** BEGIN EXTRACTED RECORDS **
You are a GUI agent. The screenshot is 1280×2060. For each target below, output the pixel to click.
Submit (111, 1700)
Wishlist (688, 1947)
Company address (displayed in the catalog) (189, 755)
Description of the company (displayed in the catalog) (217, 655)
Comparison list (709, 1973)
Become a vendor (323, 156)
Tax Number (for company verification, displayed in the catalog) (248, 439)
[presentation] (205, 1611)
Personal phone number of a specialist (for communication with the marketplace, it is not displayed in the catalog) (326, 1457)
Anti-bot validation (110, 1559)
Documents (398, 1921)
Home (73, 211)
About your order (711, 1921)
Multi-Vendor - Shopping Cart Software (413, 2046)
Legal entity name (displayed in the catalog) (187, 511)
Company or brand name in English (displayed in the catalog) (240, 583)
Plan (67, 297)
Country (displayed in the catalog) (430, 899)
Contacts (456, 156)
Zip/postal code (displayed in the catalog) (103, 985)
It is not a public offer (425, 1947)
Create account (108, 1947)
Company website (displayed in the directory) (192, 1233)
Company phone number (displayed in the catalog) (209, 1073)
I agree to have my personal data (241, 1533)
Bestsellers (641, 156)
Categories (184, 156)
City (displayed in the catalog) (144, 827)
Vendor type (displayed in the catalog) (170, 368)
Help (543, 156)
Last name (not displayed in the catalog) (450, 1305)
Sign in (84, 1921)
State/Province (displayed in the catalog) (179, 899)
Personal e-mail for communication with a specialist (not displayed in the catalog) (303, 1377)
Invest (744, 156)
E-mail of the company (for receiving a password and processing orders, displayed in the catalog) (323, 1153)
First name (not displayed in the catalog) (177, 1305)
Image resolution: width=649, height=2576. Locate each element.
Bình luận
** END EXTRACTED RECORDS **
** BEGIN EXTRACTED RECORDS **
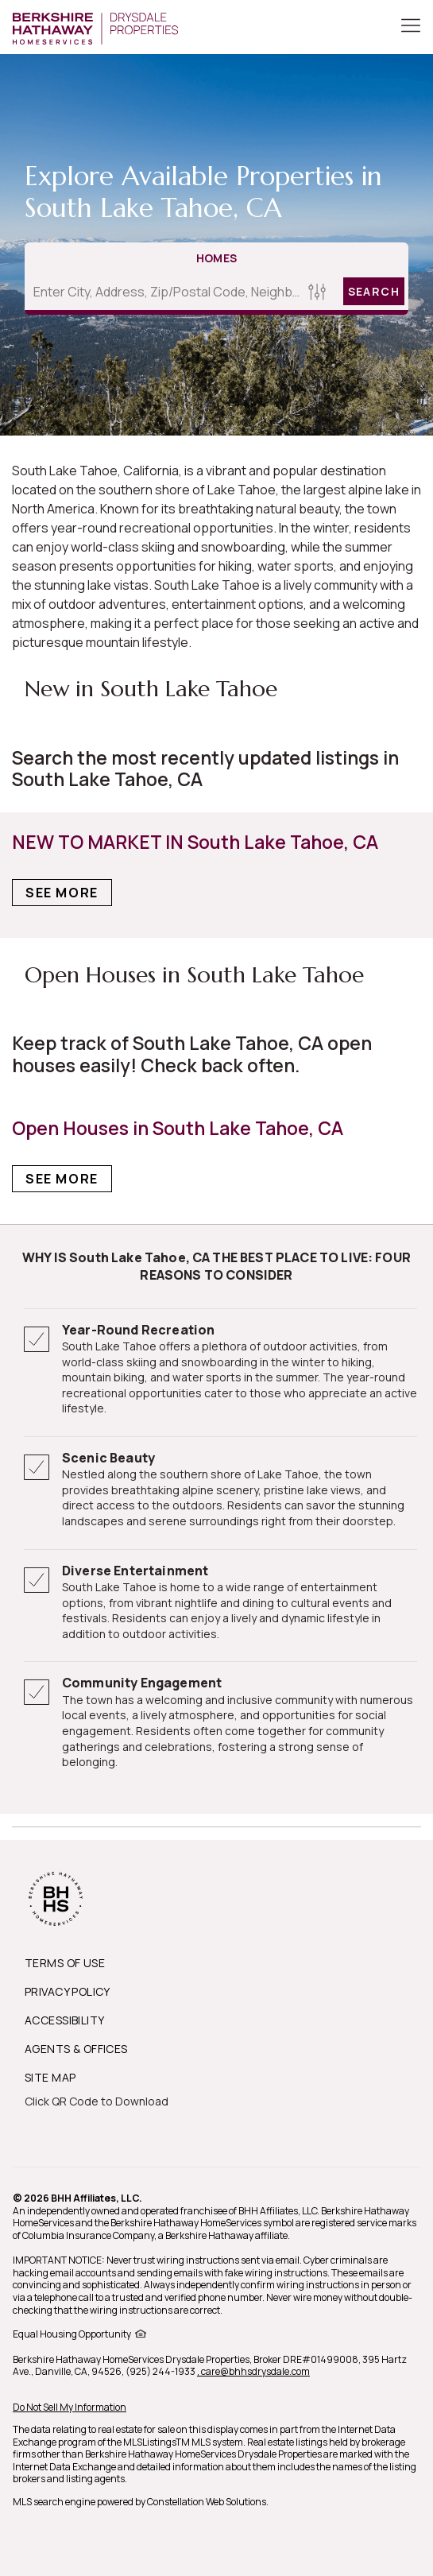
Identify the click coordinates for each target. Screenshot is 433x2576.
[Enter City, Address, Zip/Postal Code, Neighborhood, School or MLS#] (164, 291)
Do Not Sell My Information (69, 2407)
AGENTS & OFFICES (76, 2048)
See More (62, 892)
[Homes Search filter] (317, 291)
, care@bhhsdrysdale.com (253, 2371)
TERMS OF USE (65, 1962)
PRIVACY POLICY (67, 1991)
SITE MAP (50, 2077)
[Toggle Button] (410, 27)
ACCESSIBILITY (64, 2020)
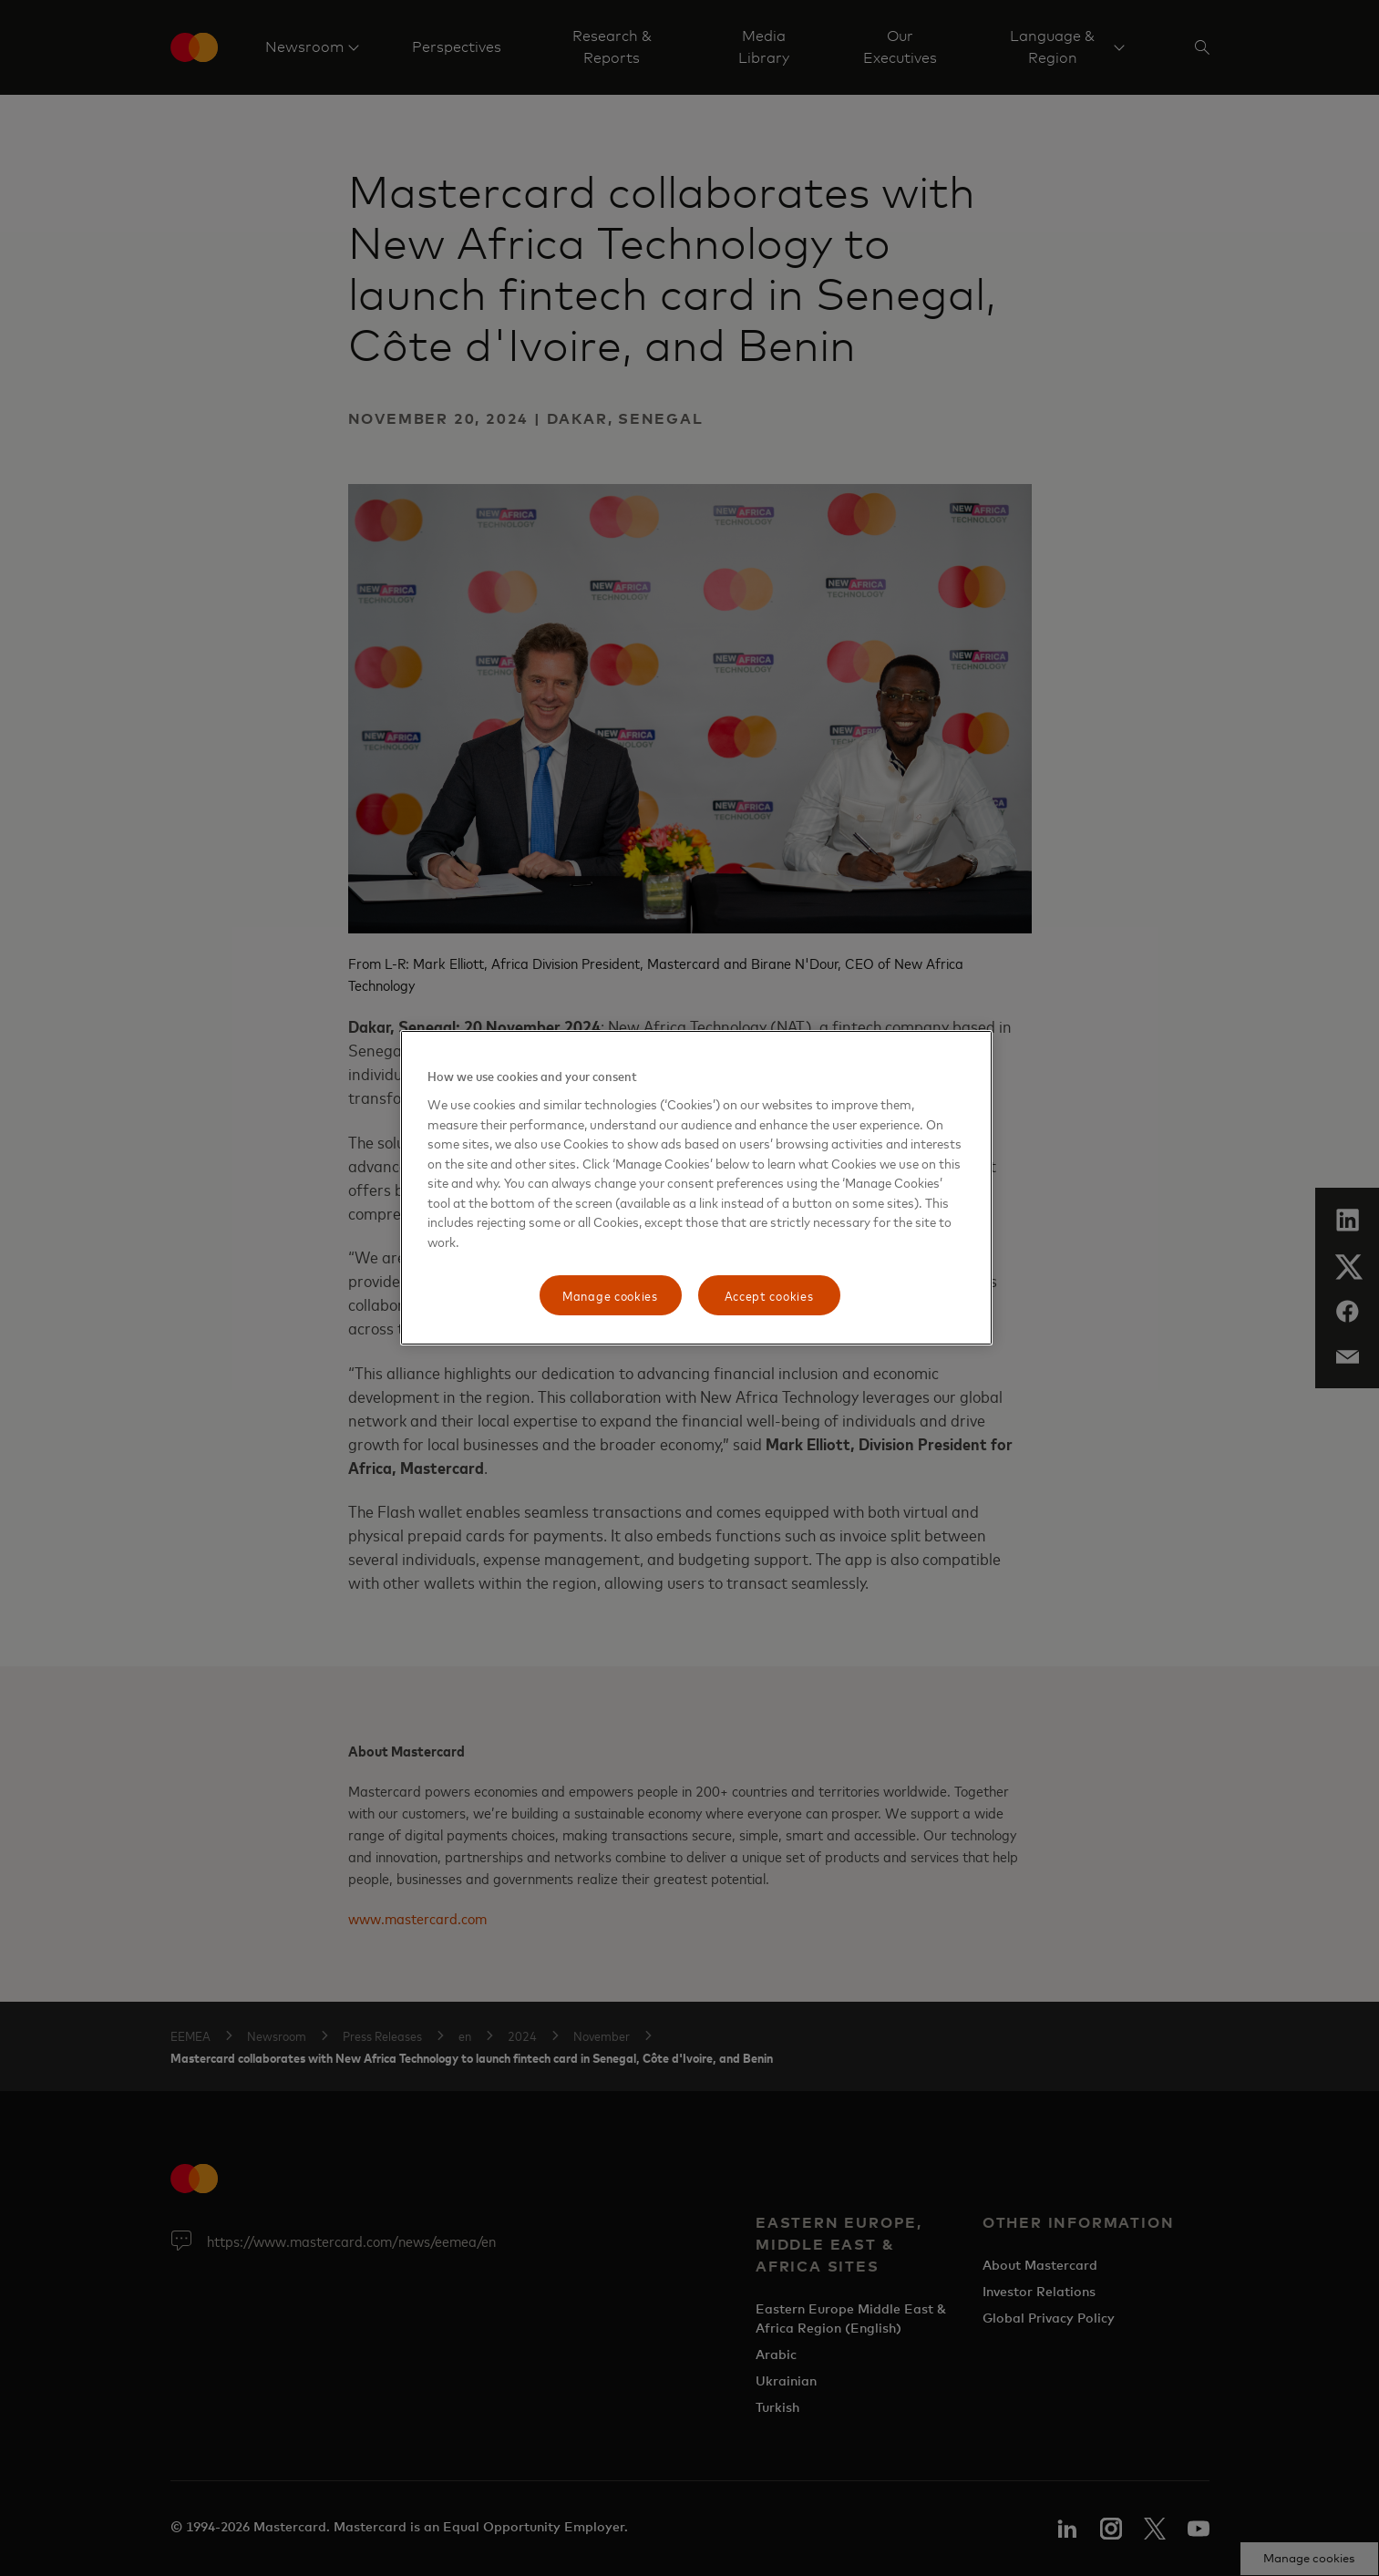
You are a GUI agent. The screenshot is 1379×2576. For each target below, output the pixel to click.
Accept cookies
** END EXTRACTED RECORDS **
GIVEN INSTRUCTION: Render the records above as a JSON list of strings, one string per line, beginning with the line that contains "Contacts (456, 156)" and continuing through the line that contains "First name (not". Leave out any blank lines.

SOLUTION TO THE EXERCISE:
[
  "Contacts (456, 156)",
  "Zip/postal code (displayed in the catalog) (103, 985)",
  "It is not a public offer (425, 1947)",
  "Create account (108, 1947)",
  "Company website (displayed in the directory) (192, 1233)",
  "Company phone number (displayed in the catalog) (209, 1073)",
  "I agree to have my personal data (241, 1533)",
  "Bestsellers (641, 156)",
  "Categories (184, 156)",
  "City (displayed in the catalog) (144, 827)",
  "Vendor type (displayed in the catalog) (170, 368)",
  "Help (543, 156)",
  "Last name (not displayed in the catalog) (450, 1305)",
  "Sign in (84, 1921)",
  "State/Province (displayed in the catalog) (179, 899)",
  "Personal e-mail for communication with a specialist (not displayed in the catalog) (303, 1377)",
  "Invest (744, 156)",
  "E-mail of the company (for receiving a password and processing orders, displayed in the catalog) (323, 1153)",
  "First name (not displayed in the catalog) (177, 1305)"
]